Figure 2. Statistics of G protein-coupled receptor (GPCR) drugs approved by the FDA from 1942 to 2016
GPCRs are receptor proteins with a 7-transmembrane structure, composed of seven α-helical segments, divided into extracellular segments (N-terminal and three Loop structures) and intracellular segments (C-terminal and three Loop structures). The intracellular segments' interaction with downstream G proteins is crucial for signal transduction.
To date, scientists have identified over 800 members of the GPCR superfamily. Due to the family's vastness, there are multiple ways to classify them. Two widely recognized classification methods are: the A-F system, which divides them into six classes based on sequence homology and functional similarity: class A (rhodopsin-like receptors), class B (secretin receptor family), class C (metabotropic glutamate receptors), class D (parasitic mating pheromone receptors), class E (cyclic AMP receptors), and class F (frizzled and smoothened receptors).
Figure 3. Schematic diagram of key structural features of major GPCR subfamilies
The second is the recently proposed GRAFS classification system based on phylogeny, which includes five main families: Glutamate (G), Rhodopsin (R), Adhesion (A), Frizzled/Taste 2 (F), and Secretin (S).

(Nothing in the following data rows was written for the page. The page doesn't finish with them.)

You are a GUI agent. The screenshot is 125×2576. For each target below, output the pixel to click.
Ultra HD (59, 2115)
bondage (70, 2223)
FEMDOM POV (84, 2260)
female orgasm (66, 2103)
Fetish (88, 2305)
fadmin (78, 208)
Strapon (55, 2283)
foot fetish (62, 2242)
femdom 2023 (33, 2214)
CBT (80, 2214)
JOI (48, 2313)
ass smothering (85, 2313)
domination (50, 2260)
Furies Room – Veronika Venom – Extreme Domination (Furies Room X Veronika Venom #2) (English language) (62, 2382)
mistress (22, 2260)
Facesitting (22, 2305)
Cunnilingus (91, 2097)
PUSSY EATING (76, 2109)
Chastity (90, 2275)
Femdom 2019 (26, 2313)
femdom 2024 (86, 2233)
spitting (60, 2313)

The trimeric GTP-binding regulatory protein, commonly known as G protein, is composed of α, β, and γ subunits. Each α subunit can independently transmit signals, while β and γ form a heterodimer to function as a whole. The α subunit can be divided into four main families based on function: Gs, Gi/o, Gq/11, and G12/13. These subunits play a key role in signal transduction; for example, Gs and Gi/o can activate or inhibit adenylate cyclase to produce cAMP, which then activates downstream effectors. Gq/11 activates phospholipase Cβ (PLCβ), leading to the hydrolysis of phosphatidylinositol bisphosphate (PIP2) into IP3 and DAG, stimulating the release of Ca2+ from the endoplasmic reticulum. Meanwhile, activated GPCRs are phosphorylated by specific GPCR kinases (GRKs), and β-arrestin is recruited to the phosphorylated GPCR, terminating G protein signaling, leading to receptor desensitization and internalization.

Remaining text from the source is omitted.